What this exercise asks:
1. In the documentation excerpt, what does the function update_table_with_file return?
2. Reproduce the part of the documentation excerpt starting with "Download and stage" and going on through "diffs, deletion policy).".

───── Selected excerpt ─────

List of new versions for each external source.

app.database_updater.update_log_table(conn, inmod_names, inmod_vals, timestamp, uptype)[source]

Record database update info in a log table.

Parameters:

conn – SQLite database connection.
inmod_names – Names like ‘table action’ (e.g., ‘proteins insertions’).
inmod_vals – Counts aligned with inmod_names.
timestamp – Update timestamp string.
uptype (str) – Update category label (e.g., ‘external’, ‘snapshot’).

Return type:

None

Returns:

None.

app.database_updater.update_table_with_file(cursor, table_name, file_path, parameters, timestamp, add_info='')[source]

Update a table with data from a TSV file, adding columns if needed.

Parameters:

cursor – SQLite database cursor.
table_name – Target table name.
file_path – Path to the TSV file with new data.
parameters – Configuration parameters; expects keys like ‘Allowed new columns’, ‘Allowed missing columns’, ‘Ignore diffs’.
timestamp – Current update timestamp string.
add_info (str) – Optional progress info for logging.

Returns:

Tuple of (insertions, modifications).

Raises:

ValueError – If too many new or missing columns are detected.

app.database_updater.update_uniprot(conn, parameters, timestamp, versions, organisms=None)[source]

Download and stage UniProt data, writing TSV updates if differences found.

Parameters:

conn – SQLite database connection.
parameters – Updater parameters (paths, ignore diffs, deletion policy).
timestamp – Current update timestamp string.
versions (list) – List of current versions of the UniProt database.
organisms (set | None) – Optional set of organism IDs to include.

Returns:

Set of UniProt IDs present in the fetched dataset.

app.database_updater.update_version_table(conn, dataset, timestamp, new_versions)[source]

Update the version table with the new versions.

Return type:: None

app.element_styles module

Styles for Dash interface elements.

Defines style dictionaries used throughout the UI, including sidebar, content area, upload components, and status indicators.

app.embedded_page_updater module

Module for creating embedded page files from a list of websites.

This module reads a text file containing website names and URLs, then generates Dash pages that embed these websites using html.Embed.

Limitations:

Not all sites can be embedded due to content security policies (CSP)
HTTPS support is untested but may help with embedding restrictions
Successfully tested only with:
- Sites served from the same server
- www.proteomics.fi
All testing has been done without HTTPS

app.embedded_page_updater.create_page_file(output_dir, site_name, url)[source]

Create a new Dash page file for embedding a website.

Parameters:

output_dir (str) – Directory where the page file should be created.
site_name (str) – Name of the website (used for the page title and route).
url (str) – URL of the website to embed.

Return type:

None

Returns:

None.

app.embedded_page_updater.parse_embed_file(filename)[source]

Parse the embed configuration file containing website names and URLs.

───── Provided information ─────

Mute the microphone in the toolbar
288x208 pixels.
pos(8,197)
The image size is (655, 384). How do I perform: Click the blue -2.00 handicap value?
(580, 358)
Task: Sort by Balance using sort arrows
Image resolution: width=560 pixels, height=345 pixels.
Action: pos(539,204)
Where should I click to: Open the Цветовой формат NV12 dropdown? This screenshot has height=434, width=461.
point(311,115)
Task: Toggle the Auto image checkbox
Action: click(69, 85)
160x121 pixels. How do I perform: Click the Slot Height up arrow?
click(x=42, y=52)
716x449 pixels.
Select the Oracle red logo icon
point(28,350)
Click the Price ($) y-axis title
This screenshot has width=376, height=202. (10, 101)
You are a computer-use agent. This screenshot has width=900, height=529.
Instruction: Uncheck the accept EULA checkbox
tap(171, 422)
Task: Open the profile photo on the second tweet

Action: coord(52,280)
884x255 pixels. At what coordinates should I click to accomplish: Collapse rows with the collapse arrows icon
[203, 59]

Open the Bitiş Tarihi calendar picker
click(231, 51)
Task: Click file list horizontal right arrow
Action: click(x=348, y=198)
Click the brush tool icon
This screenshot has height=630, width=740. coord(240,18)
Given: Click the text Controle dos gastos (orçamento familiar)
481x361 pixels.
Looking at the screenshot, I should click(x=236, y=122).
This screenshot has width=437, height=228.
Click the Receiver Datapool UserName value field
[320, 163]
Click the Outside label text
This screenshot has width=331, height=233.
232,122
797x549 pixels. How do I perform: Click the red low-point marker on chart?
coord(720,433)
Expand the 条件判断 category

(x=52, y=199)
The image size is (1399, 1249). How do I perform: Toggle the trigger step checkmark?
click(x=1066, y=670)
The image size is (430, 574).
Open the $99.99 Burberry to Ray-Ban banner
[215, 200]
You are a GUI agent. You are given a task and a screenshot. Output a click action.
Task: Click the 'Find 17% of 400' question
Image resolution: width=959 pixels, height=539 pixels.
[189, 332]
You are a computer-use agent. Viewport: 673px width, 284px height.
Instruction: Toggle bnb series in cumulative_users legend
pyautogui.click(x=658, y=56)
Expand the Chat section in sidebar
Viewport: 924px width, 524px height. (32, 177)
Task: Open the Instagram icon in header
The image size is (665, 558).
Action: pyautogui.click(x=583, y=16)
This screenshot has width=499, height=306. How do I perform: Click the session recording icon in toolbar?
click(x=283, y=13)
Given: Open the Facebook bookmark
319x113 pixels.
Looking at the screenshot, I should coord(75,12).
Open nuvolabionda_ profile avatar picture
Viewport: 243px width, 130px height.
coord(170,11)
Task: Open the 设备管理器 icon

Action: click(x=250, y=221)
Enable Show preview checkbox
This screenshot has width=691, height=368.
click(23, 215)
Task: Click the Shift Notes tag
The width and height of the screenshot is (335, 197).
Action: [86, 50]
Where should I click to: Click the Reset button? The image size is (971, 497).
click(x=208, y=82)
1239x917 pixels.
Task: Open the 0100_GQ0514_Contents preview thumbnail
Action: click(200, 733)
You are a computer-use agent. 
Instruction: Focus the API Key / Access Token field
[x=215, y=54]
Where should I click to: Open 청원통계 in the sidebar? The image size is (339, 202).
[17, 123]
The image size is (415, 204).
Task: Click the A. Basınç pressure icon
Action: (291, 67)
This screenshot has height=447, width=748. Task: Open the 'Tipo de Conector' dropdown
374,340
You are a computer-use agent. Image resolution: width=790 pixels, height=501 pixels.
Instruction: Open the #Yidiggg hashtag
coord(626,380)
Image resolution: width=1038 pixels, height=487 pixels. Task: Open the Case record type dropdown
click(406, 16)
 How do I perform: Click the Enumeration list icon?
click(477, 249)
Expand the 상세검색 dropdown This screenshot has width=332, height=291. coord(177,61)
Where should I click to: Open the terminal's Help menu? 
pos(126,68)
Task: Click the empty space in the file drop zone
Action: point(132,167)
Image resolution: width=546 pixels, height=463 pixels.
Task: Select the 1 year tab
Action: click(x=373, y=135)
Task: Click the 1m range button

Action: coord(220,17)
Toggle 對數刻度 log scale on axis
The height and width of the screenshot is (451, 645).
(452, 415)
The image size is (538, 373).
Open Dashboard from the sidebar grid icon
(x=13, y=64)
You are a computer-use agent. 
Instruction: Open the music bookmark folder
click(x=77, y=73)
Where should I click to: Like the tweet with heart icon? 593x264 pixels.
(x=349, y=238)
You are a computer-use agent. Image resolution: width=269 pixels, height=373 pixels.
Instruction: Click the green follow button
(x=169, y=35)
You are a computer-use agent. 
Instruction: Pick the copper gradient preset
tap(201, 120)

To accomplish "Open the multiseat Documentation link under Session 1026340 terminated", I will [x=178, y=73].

─────

Responses to the tasks:
1. A tuple of (insertions, modifications).

2.
Download and stage UniProt data, writing TSV updates if differences found.

Parameters:

conn – SQLite database connection.
parameters – Updater parameters (paths, ignore diffs, deletion policy).